Francis pointed out that loving human relationships are always lived “in terms of our limits and also of our selfishness.”
So human love is often contaminated with the desire to possess or manipulate, he noted, and declarations of love easily transform into sentiments of hostility.
This is why, when we speak about God as a “father,” while we think of the image of our parents, especially if they have loved us, at the same time we must go beyond. Because God’s love is that of the Father “who is in heaven,” according to the expression that Jesus invites us to use. It is the total love that we in this life taste only in an imperfect way. Men and women are eternally mendicants of love – we are mendicants of love, we need love – we seek a place where we can finally be loved, but we do not find it. How many disappointed friendships and how many disappointed loves are there in our world; so many!
The pope reflected that we all have the experience of the weakness of our love. “Desiring to love, we then come up against our limits … incapable of maintaining a promise that in the days of grace seemed easy to fulfil.”

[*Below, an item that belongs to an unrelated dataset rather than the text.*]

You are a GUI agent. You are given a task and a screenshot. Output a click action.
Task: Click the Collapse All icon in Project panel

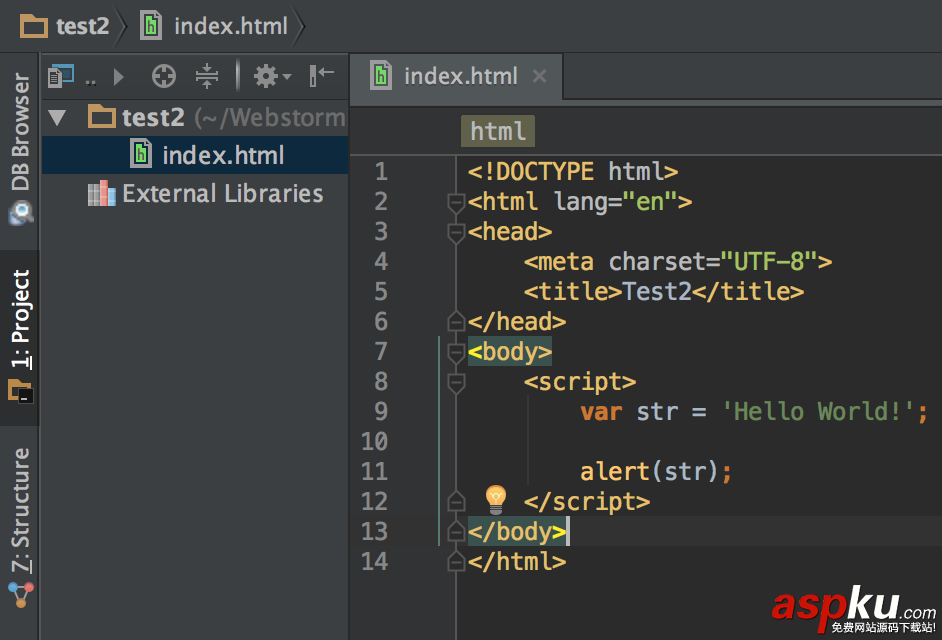coord(207,76)
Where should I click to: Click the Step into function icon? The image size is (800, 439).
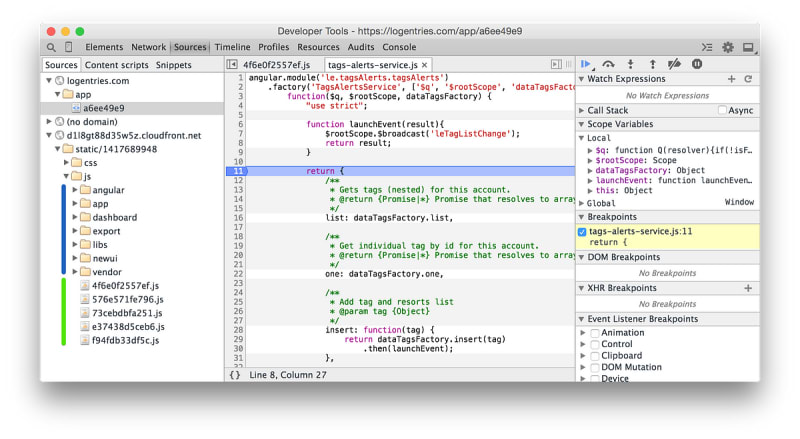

However, there exists another love, that of the Father “who is in heaven.” No one must doubt that they are the recipient of this love. He loves us. “He loves me,” we can say. If not even our father and mother loved us … there is a God in heaven Who loves us like no one on this earth has ever done or will ever be able to do. God’s love is constant. … If all our earthly loves were to disintegrate and nothing were to remain in our hands but dust, there is always for all of us, the ardent, the unique and faithful love of God. In the hunger for love we all feel, let us not seek something that does not exist … The conversion of Saint Augustine, for example, took place along this path: This young and brilliant rhetorician simply sought among creatures something that no creature could give him, until one day he had the courage to look up. And on that day he knew God. God Who loves.